Глава 22. Призраки прошлого

Подъезжаю к дому матери и выхожу из машины. Мама уже открывает дверь и с улыбкой смотрит на меня. Она всегда рада моим нечастым приездам, работа занимает практически все мое время. Высокая, немного худая, но все равно красивая, ухоженная женщина. В светлых волосах не так заметны серебристые пряди, на ногтях свежий маникюр, одета в домашнее платье из тонкого трикотажа, мягкого бежевого оттенка.

— Здравствуй, Артем, — подставляет мне щеку для поцелуя, и сама целует в ответ, — Не ждала тебя сегодня.

— Да я и сам не знал, что заеду к тебе, — прохожу вслед за ней в широкий холл и снимаю пальто, вешаю в шкаф-купе.

Гостиная у нее большая с выходом в кухню. Угловой мягкий диван, широкий стол красного дерева, классика в интерьере. Мама вообще любит классику во всем: в одежде, мебели, книгах, фильмах. Сейчас заваривает свежий чай в белом фарфоровом чайнике, ставит на поднос вазочку с печеньем, чашки с блюдцами, салфетку кладет. Она еще не знает какой разговор, предстоит, боюсь чай тут будет слабым утешением.

Подхожу к бару и достаю бутылку с виски, наливаю наполовину в бокал и делаю пару глотков. Жидкость обжигает, разливаясь теплом в груди, но мне нужно собраться или расслабиться, чтобы все рассказать. Сажусь на мягкий диван, игнорируя чай в чашке, верчу бокал в руке, периодически делая маленькие глотки. Мама не торопит, знает, что сам начну разговор, когда буду готов. У нас всегда так, она чувствует, когда я волнуюсь и берет паузу ожидания, чтобы собрался с мыслями.

— Мама, — начинаю я, внутренне выстраивая диалог и с чего начать, но получается хреново, если честно, — Помнишь, когда хоронили отца, ты прокляла одну семью?

— Помню, — после короткого молчания, говорит мать и начинает комкать салфетку, скручивая ее, распрямляя, — Смирновы.

— Ты хорошо их знала? — спрашиваю ее, хотя давно уже знаю ответ, наши семьи дружили, когда-то, до всего, что случилось.

— К чему этот разговор? — мать отводит взгляд и наливает себе чай, — Мне неприятно вспоминать это. Я тогда ничего не соображала, нельзя было проклинать эту семью. Как бы тогда ни случилось, жизнь сама распорядится кого наказать и как.

— Ты знаешь, что с ними случилось? — спрашиваю осторожно, ступая, как по осколкам памяти. Сам боюсь порезаться до боли и крови.

— Нет, после всего, что произошло, мы с тобой уехали и больше я не интересовалась этой семьей, — уклончиво отвечает мать, — Но я помню про свое проклятие, я не должна была так говорить.

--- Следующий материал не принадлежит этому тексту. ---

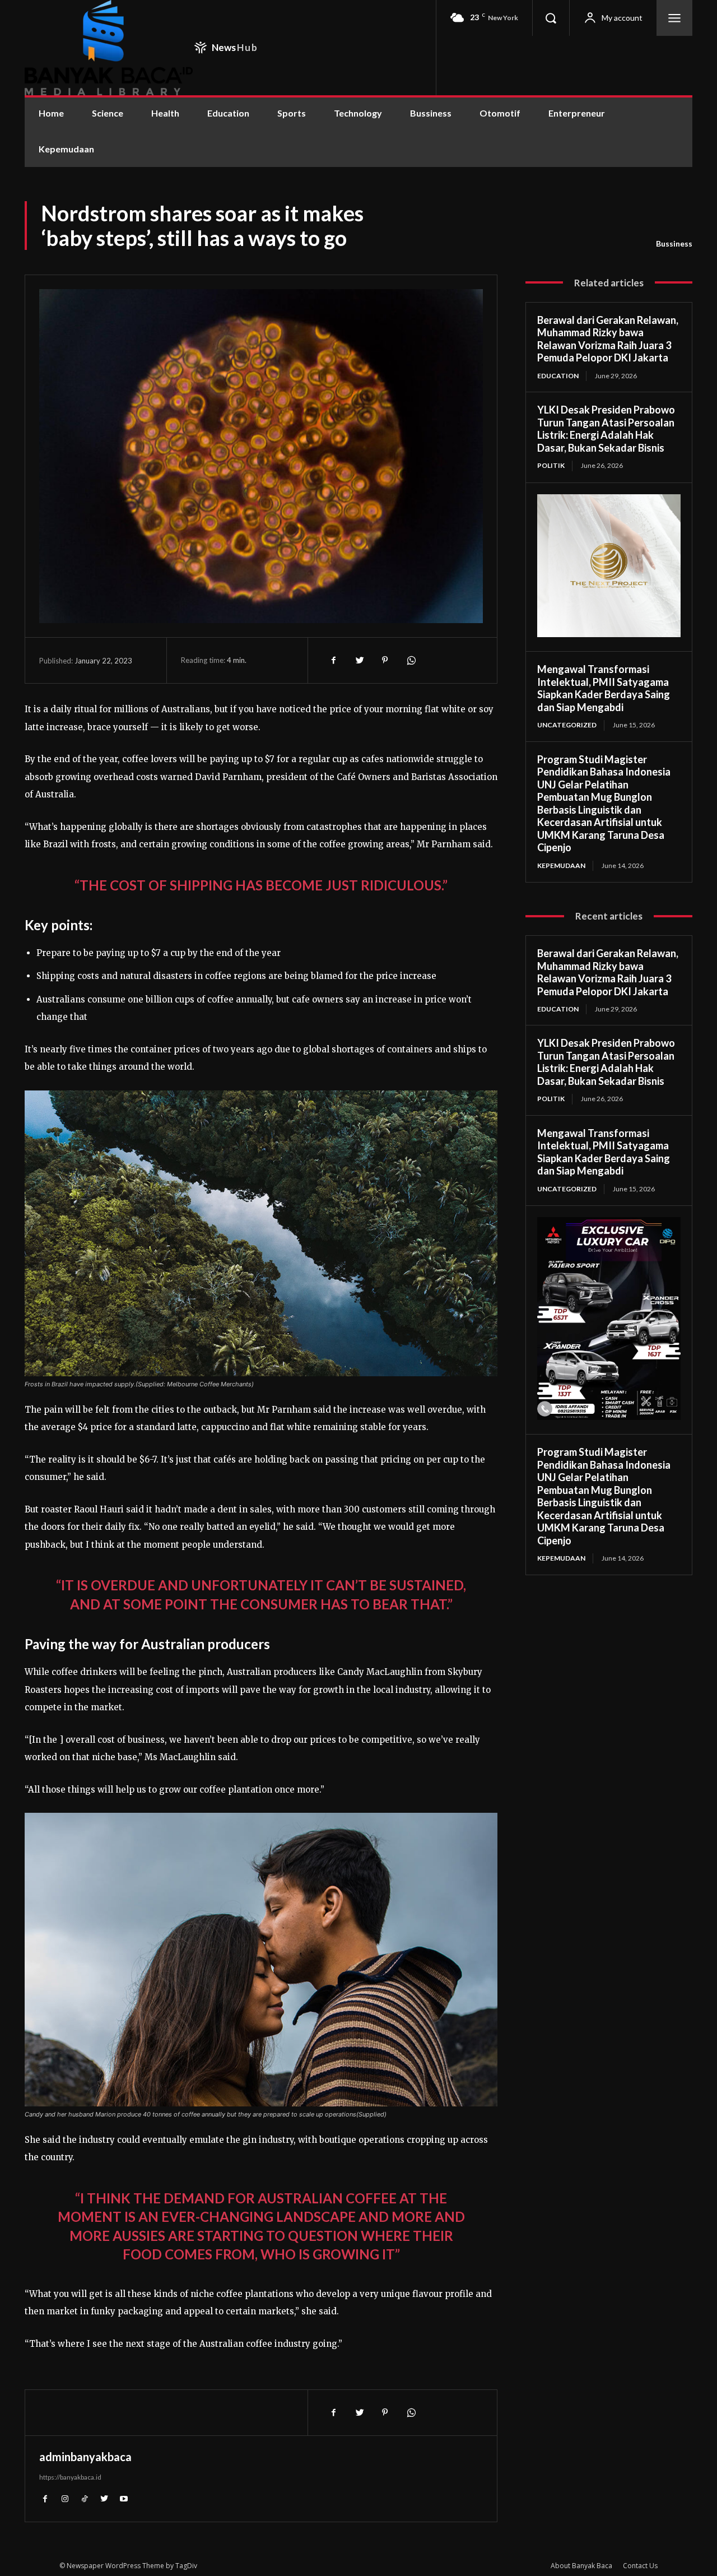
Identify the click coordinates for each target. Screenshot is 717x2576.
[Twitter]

— Мама, я женился на дочери Смирнова, — говорю ей, и чашка с грохотом падает из ее рук на дорогой, цвета кофе со сливками, ковер, разбрызгивая чай.

— Когда? — хрипло спрашивает мама.

— Шесть лет назад и у тебя есть внучка.

Молчание затягивается, мы смотрим в глаза друг другу, никто даже и не наклонился, чтобы поднять чашку с ковра.

— Зачем? — одними губами, еле слышно произносит мама, — Почему я ничего не знаю.

— Тебя в тот момент не было в стране, а я...Я сделал ужасную вещь, — признаюсь ей и начинаю рассказывать все.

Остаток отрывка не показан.